Batılı seçkinler bazı koşullarda, örneğin sosyalizmle mücadele edildiği dönemlerde, gelenekçiliği benimseyebiliyorlar. Aynı zamanda bu isimler, demokrasi adına gelenekçiliğe karşı olduklarını iddia ediyorlar. Güneyin yoksul ülkelerinde gelenekçi unsurlar bağımsız hareket etmeye başlayınca gelenekçilik stratejisi devreye sokuluyor. Burjuva toplum modeli, standart, doğal ve makul model olarak ele alınıyor ve hiçbir hareketin tarihte ileri ya da geri gitmesine izin verilmiyor. Bu kuralın tek istisnası ise kapitalistlerin sosyalistlere karşı gericilere veya burjuva milliyetçilere destek sunma ihtiyacı duyduğu dönemler. Fukuyama’nın da ifade ettiği biçimiyle, liberal demokrasi “tarihin sonu”.
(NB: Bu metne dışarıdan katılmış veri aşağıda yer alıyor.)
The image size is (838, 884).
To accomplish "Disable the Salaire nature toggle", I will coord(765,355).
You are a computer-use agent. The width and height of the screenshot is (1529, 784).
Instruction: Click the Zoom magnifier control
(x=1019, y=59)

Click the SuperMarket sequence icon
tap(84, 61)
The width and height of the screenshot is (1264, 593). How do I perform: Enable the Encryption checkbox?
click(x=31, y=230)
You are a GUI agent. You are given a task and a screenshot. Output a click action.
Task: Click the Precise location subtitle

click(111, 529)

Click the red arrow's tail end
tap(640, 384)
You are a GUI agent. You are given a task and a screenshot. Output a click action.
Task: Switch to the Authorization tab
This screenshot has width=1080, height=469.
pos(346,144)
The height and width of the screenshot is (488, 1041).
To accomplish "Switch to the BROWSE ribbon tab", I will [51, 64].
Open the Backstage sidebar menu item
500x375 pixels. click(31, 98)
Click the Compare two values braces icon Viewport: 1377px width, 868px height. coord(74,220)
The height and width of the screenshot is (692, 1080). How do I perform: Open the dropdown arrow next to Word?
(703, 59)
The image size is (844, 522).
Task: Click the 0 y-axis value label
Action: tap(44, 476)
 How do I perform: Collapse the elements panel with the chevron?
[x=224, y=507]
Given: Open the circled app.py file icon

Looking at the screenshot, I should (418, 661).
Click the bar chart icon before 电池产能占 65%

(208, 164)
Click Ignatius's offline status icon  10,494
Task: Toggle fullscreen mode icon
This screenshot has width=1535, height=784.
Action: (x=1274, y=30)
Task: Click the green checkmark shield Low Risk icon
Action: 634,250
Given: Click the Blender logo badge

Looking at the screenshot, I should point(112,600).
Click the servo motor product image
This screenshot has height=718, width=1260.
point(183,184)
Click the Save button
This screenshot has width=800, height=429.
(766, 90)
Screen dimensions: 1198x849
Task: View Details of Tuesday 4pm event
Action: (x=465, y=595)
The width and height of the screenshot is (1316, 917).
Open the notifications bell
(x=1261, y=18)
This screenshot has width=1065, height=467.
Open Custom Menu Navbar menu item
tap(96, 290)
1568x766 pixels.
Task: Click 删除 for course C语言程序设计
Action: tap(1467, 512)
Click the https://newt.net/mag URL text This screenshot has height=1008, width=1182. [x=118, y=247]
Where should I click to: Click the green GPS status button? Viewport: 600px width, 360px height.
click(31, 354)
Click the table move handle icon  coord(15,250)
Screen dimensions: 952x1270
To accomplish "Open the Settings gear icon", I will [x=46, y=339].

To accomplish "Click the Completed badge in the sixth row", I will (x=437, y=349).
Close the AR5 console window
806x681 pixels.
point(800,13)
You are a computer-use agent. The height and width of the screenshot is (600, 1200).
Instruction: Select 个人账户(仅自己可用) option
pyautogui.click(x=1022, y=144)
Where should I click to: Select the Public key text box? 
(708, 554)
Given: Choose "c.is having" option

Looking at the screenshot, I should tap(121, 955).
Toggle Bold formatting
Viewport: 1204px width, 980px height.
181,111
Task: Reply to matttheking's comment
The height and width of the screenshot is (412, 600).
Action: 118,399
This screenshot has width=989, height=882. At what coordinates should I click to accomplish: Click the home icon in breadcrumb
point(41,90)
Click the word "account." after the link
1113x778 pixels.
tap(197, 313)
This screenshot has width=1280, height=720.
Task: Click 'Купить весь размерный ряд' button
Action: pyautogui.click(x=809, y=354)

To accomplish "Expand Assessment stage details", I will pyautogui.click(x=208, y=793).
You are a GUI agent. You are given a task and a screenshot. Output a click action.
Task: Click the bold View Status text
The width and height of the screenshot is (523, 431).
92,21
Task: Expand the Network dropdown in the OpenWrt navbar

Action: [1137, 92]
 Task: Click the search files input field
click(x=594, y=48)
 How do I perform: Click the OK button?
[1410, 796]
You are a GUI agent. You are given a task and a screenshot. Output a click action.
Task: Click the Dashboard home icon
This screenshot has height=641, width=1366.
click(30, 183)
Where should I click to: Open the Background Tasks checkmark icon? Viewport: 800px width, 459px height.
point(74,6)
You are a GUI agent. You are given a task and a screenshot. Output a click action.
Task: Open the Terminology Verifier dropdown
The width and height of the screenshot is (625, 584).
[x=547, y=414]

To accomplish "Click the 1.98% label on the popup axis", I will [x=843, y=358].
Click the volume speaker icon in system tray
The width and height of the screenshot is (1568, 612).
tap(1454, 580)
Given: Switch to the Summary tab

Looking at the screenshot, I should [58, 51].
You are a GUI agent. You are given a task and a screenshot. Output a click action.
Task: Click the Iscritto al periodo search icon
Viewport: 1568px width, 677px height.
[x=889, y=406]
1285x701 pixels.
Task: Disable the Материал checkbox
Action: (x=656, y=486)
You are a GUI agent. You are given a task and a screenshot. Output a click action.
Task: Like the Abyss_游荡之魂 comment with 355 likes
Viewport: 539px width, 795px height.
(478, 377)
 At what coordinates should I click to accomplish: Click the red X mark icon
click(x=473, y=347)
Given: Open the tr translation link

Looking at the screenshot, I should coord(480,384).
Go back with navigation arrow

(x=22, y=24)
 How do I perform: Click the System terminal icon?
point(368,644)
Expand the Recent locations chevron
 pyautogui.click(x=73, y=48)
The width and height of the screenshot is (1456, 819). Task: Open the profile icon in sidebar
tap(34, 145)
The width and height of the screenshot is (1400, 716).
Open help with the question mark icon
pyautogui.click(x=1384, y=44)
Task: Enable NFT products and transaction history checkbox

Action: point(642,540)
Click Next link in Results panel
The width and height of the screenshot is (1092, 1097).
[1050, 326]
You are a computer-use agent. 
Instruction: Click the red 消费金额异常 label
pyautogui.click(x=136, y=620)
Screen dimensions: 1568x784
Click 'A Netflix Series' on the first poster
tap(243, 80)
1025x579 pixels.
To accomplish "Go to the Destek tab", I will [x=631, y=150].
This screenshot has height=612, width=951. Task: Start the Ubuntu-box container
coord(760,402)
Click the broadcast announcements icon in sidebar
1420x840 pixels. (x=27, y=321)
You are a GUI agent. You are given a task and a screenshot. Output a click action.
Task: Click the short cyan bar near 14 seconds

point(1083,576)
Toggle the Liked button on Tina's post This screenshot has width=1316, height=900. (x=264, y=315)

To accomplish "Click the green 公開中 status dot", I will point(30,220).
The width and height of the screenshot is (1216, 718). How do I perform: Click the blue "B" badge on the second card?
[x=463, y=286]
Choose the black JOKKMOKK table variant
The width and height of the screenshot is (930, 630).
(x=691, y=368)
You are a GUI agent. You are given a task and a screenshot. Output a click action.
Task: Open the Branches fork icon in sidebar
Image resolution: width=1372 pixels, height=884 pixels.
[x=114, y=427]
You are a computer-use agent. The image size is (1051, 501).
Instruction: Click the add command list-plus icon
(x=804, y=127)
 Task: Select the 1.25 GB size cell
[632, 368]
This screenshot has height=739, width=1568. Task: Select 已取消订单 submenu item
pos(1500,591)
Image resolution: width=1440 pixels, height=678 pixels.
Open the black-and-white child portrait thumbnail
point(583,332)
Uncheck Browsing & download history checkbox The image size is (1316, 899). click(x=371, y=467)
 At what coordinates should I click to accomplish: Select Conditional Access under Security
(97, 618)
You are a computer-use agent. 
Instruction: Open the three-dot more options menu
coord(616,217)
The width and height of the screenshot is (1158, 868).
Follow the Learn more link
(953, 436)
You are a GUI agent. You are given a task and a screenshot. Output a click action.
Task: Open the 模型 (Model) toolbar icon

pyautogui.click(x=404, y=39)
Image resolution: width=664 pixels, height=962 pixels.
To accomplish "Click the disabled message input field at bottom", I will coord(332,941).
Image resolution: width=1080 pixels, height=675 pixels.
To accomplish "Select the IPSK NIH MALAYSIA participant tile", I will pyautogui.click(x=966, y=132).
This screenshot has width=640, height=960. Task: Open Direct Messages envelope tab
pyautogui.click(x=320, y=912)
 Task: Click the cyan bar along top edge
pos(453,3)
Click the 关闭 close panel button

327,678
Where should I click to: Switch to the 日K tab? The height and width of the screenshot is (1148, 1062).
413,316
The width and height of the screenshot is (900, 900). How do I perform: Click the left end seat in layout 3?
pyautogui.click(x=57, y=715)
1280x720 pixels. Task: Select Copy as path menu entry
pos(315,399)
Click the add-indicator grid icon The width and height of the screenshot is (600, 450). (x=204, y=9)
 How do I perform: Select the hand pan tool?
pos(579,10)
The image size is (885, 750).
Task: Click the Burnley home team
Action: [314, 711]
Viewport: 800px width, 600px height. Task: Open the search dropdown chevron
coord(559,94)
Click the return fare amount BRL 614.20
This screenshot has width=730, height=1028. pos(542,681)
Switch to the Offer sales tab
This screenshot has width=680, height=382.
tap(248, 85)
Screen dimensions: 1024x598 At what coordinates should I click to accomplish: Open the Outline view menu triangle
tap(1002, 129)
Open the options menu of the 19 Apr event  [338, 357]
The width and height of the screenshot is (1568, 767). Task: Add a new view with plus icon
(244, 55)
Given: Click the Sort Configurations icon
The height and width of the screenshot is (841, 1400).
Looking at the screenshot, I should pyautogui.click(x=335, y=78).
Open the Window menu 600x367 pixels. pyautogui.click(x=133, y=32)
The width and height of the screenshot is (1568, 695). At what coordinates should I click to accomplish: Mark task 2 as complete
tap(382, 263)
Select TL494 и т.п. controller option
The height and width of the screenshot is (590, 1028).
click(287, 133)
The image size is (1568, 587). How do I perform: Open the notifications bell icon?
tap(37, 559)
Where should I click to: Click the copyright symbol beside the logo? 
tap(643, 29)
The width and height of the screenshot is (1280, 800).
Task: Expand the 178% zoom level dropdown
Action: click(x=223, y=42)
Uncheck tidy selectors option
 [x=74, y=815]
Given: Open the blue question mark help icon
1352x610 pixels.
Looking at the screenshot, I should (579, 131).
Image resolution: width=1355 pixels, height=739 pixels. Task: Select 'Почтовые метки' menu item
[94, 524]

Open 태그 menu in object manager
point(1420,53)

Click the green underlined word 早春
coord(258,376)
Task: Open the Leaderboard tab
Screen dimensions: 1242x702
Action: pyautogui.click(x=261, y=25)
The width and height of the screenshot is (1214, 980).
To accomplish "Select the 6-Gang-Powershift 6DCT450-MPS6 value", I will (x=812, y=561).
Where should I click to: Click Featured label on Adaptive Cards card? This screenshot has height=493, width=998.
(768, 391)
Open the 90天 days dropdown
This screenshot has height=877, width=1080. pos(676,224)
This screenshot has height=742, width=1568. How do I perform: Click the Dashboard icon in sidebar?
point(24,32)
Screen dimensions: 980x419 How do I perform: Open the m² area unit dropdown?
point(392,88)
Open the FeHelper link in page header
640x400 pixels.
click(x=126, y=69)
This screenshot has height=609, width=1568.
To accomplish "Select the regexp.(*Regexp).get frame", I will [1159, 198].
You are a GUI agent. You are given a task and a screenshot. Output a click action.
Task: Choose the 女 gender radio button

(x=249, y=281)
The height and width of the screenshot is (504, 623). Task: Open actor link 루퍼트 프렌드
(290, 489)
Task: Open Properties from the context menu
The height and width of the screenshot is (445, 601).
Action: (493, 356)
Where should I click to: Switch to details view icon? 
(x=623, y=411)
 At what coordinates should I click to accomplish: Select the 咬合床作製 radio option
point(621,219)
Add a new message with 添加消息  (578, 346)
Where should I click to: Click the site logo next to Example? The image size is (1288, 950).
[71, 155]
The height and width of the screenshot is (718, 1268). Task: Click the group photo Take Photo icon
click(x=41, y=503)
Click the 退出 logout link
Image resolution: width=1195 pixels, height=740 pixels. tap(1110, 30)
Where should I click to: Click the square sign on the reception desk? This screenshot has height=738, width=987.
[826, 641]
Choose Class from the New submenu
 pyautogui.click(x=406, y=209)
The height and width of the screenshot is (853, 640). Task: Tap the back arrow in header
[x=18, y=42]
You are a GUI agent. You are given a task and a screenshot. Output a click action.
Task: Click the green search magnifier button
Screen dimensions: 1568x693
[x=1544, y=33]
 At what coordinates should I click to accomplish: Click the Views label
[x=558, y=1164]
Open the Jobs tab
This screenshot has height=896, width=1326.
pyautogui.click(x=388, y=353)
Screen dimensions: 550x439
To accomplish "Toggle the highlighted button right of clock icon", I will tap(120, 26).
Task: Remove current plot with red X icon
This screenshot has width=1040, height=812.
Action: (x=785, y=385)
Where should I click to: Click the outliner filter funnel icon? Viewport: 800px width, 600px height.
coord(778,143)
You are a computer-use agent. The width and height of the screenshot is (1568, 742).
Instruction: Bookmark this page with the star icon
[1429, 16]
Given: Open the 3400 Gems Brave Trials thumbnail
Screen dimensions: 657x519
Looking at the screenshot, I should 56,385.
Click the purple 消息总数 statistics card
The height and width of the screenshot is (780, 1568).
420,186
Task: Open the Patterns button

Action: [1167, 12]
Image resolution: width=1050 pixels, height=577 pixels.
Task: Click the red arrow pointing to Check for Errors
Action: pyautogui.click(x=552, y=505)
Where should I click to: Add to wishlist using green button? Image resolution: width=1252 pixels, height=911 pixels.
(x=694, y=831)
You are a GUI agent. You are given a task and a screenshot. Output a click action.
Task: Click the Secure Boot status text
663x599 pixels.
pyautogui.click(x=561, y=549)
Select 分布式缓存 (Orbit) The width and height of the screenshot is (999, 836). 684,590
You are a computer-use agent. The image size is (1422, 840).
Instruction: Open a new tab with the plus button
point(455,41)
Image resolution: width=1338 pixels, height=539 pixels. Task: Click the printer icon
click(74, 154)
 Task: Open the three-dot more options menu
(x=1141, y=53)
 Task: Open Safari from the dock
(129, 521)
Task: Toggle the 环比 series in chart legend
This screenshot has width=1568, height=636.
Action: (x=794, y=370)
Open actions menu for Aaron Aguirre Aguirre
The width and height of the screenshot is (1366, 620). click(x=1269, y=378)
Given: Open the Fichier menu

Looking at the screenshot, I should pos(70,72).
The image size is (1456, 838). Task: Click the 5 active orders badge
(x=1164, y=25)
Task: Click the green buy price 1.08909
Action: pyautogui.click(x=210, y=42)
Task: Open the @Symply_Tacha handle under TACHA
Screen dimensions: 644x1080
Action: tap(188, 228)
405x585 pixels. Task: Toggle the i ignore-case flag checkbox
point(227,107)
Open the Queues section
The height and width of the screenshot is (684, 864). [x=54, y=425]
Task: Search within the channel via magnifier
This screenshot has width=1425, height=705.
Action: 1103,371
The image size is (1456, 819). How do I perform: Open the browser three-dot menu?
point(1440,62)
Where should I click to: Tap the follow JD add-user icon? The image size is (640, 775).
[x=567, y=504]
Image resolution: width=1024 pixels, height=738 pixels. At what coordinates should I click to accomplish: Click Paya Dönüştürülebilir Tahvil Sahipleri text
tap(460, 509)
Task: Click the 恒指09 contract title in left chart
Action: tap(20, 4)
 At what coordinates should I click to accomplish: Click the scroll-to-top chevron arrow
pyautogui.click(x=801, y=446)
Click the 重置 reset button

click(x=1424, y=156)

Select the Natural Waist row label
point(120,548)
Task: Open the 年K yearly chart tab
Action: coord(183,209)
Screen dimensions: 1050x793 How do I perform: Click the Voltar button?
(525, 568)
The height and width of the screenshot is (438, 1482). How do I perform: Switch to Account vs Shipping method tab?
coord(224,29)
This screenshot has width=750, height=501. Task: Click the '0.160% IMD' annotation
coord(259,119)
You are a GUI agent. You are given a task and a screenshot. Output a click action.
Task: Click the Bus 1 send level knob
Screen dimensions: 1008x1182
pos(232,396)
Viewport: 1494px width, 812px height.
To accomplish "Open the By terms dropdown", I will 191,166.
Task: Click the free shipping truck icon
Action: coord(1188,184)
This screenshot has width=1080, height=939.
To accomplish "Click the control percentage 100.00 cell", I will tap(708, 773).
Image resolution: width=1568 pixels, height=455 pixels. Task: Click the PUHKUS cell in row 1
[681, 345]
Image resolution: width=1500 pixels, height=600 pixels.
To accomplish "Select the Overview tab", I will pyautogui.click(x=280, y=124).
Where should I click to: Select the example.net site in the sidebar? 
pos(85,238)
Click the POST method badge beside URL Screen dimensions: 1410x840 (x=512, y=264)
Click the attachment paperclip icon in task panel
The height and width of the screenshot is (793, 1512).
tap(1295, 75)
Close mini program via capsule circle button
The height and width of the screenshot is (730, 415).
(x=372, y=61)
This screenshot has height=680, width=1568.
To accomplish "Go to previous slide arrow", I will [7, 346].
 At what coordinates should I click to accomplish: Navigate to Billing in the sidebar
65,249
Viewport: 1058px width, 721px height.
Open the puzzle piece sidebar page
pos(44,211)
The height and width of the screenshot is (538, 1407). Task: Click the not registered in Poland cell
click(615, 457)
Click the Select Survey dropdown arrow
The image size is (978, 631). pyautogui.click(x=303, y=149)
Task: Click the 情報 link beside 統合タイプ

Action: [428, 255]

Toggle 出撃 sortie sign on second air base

Chomsky ve Herman’a göre kutuplaştırma ve “anti-komünizm” dini, kabul edilebilir görüş çeşitliliğini daraltmak gibi bir işleve sahip. Kamuoyu, çoğunlukla “herkesi medenileştireceğiz” diyen liberal söylemin karşısında “hepsini öldürün” bakış açısını buluyor. Radikal isimlerin bakış açıları ise genel seyirciye ulaşmıyor bile.

Doksanlardan beri anti-komünizm yerini “terörizmle mücadele” perspektifine ve kültürel özcülük üzerine kurulu “medeniyetler çatışması” anlayışına bıraktı.[14] Emin Han’a göre “politik İslam konusunda geliştirilen kültürcülük, kapitalist küreselleşmenin sebep olduğu toplumsal ve ekonomik bozulmayı örtbas ediyor ve politik soruların salt kültür sahasında sorulmalarına neden oluyor.[15]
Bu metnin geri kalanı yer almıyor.